Collected data entries
Start of Block

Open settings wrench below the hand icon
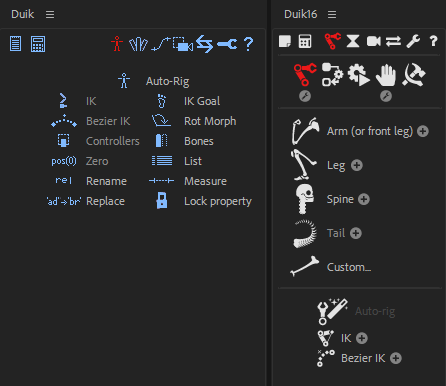 [386, 96]
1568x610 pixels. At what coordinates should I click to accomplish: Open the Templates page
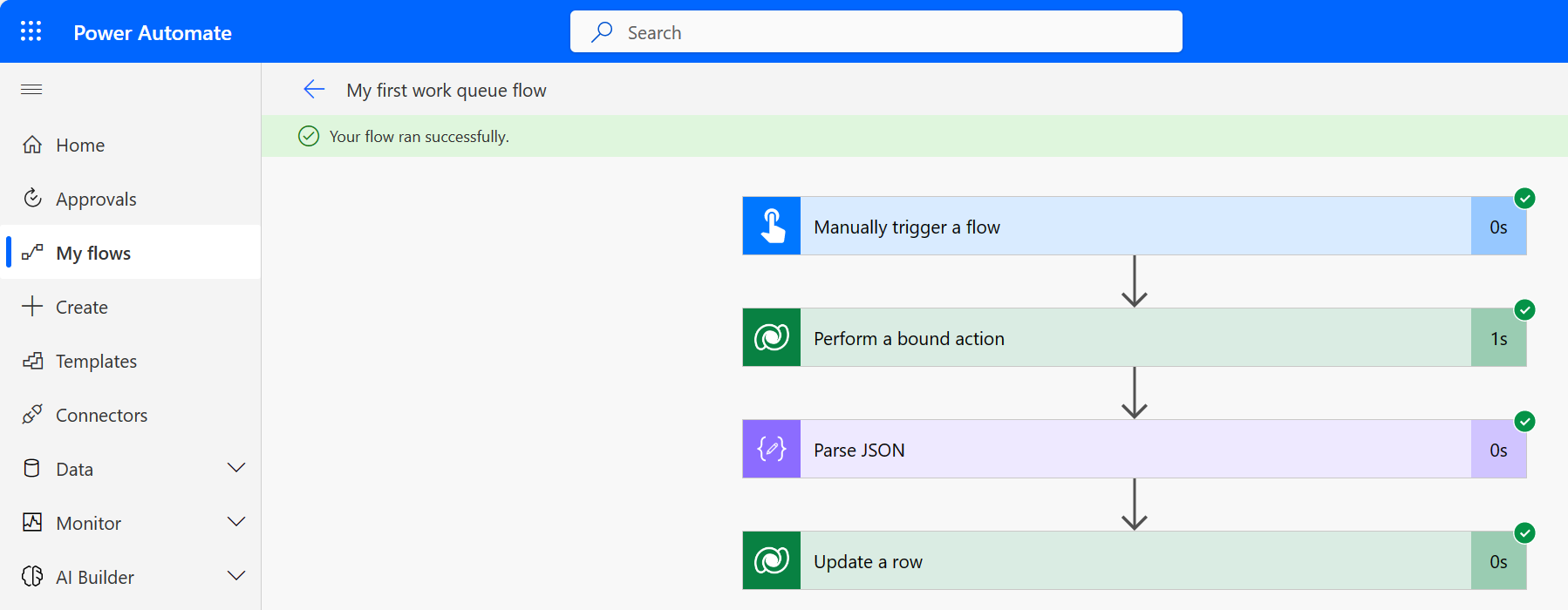tap(96, 362)
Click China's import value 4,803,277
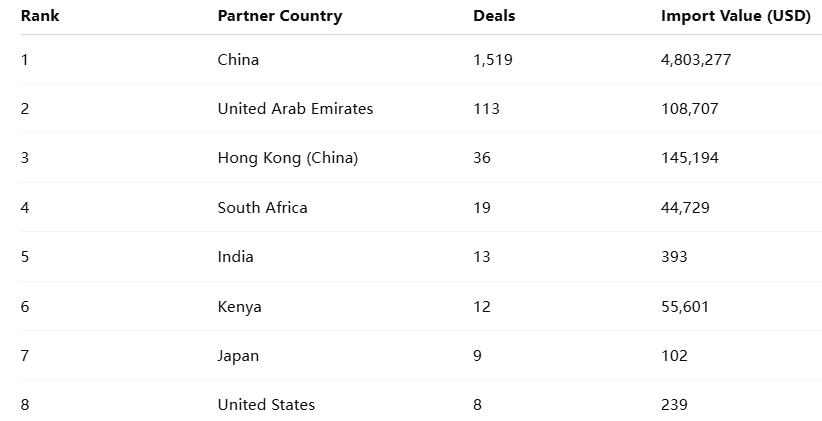 coord(696,60)
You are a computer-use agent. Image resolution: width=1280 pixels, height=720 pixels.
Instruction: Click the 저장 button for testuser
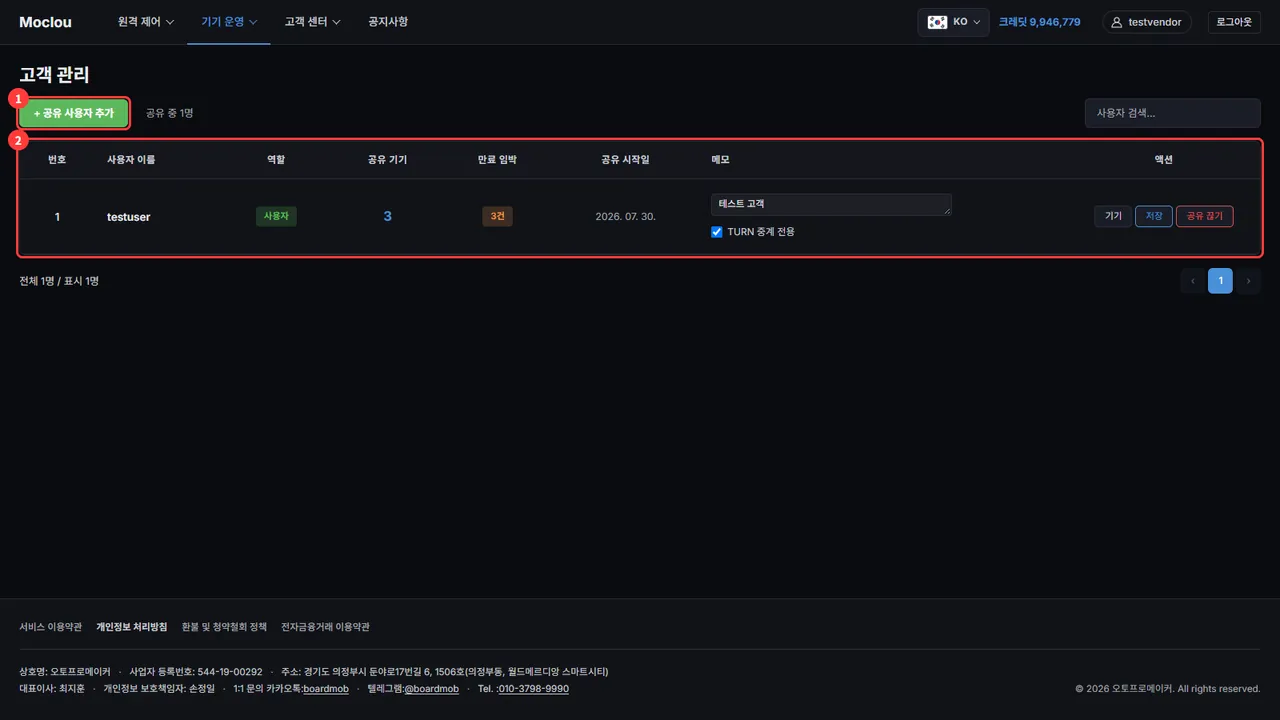pos(1154,216)
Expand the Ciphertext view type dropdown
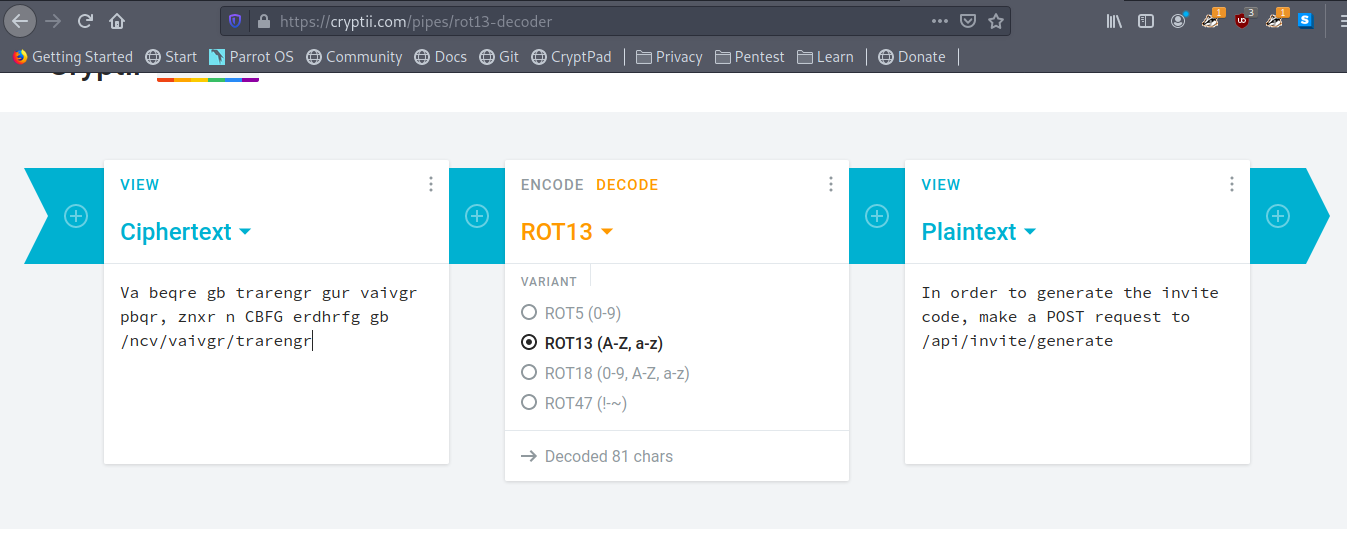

End of Block

From the line with "Click China's import value 4,803,277" down to the end of the entries, retype each line exactly as written, but drop the pictures.

Click China's import value 4,803,277
 coord(696,60)
You are a computer-use agent. Image resolution: width=1280 pixels, height=720 pixels.
Instruction: Click the 저장 button for testuser
pos(1154,216)
Expand the Ciphertext view type dropdown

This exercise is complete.